Last week or so it came out an interesting paper using Tropical Geometry helping to understand deep neural networks with ReLU activations. They show [here](https://arxiv.org/pdf/1805.07091.pdf) this clean and elegant characterization:

> the family of functions represented by feedforward neural networks with rectified linear units and integer weights is exactly the family of tropical rational maps.

As you know neural nets have had a shattering effect in industrial applications pushing state of the art boundaries in several machine learning problems and crossing the line separating curiosity from real utility in cases such as speech recognition task to name one.

A classic neural net layer is a map between vector spaces consisting of an affine transformation given by free parameters (called weights) followed by a single, fixed-in-advance, element-wise nonlinearity. A net is a composition of layers. The nonlinearity acts isotropically conmuting with rotations but not translations, so the layers compose nontrivially. The net is used to aproximate an unknown map of which one only knows how it acts on a given set of poits (training set), and the goal is that the aproximation behaves similarly for formerly unknown points (test set). This is done by seeking the best combination of weights.

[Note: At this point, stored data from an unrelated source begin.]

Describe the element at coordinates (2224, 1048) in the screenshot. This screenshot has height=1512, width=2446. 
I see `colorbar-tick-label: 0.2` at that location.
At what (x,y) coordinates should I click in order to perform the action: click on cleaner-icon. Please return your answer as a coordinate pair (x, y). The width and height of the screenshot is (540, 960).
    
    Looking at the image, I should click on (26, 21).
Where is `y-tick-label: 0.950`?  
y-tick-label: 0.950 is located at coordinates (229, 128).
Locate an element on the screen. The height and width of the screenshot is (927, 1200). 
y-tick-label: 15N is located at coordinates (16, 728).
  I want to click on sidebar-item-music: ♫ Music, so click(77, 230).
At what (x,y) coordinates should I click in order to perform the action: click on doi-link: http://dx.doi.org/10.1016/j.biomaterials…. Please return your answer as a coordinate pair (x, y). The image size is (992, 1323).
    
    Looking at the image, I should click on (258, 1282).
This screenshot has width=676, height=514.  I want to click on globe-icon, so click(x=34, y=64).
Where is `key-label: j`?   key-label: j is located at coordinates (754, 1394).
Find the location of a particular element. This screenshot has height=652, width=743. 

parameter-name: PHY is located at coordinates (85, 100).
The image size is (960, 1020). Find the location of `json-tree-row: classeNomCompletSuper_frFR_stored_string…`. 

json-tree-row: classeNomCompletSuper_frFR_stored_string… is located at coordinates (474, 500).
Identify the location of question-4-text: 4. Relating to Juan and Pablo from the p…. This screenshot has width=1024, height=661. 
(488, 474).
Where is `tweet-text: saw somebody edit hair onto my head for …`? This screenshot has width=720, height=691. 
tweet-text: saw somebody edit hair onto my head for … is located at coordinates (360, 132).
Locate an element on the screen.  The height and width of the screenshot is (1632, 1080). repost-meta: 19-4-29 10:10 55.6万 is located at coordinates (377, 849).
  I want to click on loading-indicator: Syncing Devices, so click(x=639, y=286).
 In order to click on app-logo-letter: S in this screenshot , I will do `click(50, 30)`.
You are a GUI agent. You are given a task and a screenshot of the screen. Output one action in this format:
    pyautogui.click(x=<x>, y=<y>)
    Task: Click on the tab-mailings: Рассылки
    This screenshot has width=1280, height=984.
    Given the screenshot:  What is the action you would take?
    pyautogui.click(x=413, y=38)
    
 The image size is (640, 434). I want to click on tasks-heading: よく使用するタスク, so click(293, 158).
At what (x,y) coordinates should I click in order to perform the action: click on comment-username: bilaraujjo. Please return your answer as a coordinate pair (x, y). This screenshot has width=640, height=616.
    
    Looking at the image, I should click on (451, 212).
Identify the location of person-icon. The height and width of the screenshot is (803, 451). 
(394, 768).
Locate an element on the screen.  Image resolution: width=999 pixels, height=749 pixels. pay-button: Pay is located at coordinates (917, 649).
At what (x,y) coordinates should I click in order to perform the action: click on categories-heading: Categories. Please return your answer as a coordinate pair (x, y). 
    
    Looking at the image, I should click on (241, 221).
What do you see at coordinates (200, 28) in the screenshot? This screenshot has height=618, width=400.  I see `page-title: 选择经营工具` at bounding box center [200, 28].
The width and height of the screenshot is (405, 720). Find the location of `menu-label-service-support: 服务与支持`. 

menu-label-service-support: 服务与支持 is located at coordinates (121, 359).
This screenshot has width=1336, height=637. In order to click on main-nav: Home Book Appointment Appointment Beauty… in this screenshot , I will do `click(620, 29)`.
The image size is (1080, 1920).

As it happens, the exact nature of the choosen nonlinearity depends on pragmatic and technical factors as in this dicussion from [practicioners](https://www.reddit.com/r/MachineLearning/comments/73rtd7/d_do_you_still_use_relu_if_so_why/). While traditionally a sigmoidal function (an exponential with saturation) was used by default, other options arise, and ReLU is a very simple one. The function is the double integral of the Dirac pulse, so always 0 until it starts to grow at constant speed. While the sigmoid is a trascendental function, the ReLU is much more cheaply computed so using it reduces training times and is one of the things being tried successfully in several tasks. Despite the practical success, there is consensus about the lack of understanding on **why** neural nets generalize to unseen data so well in practical terms, so this paper is a good stab on thinking about what happens.